● **Exercise goal**: Within the entries below, find the portion that opens with the line containing "You are a GUI" and closes with the line containing "Screen dimensions: 1007x598". Retype that portion exactly and only.

● **Material provided**:
>>

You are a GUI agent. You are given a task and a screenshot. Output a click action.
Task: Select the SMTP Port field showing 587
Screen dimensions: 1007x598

<<
>>

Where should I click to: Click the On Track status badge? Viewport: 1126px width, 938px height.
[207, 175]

<<

● **Exercise response**:
You are a GUI agent. You are given a task and a screenshot. Output a click action.
Task: Select the SMTP Port field showing 587
Screen dimensions: 1007x598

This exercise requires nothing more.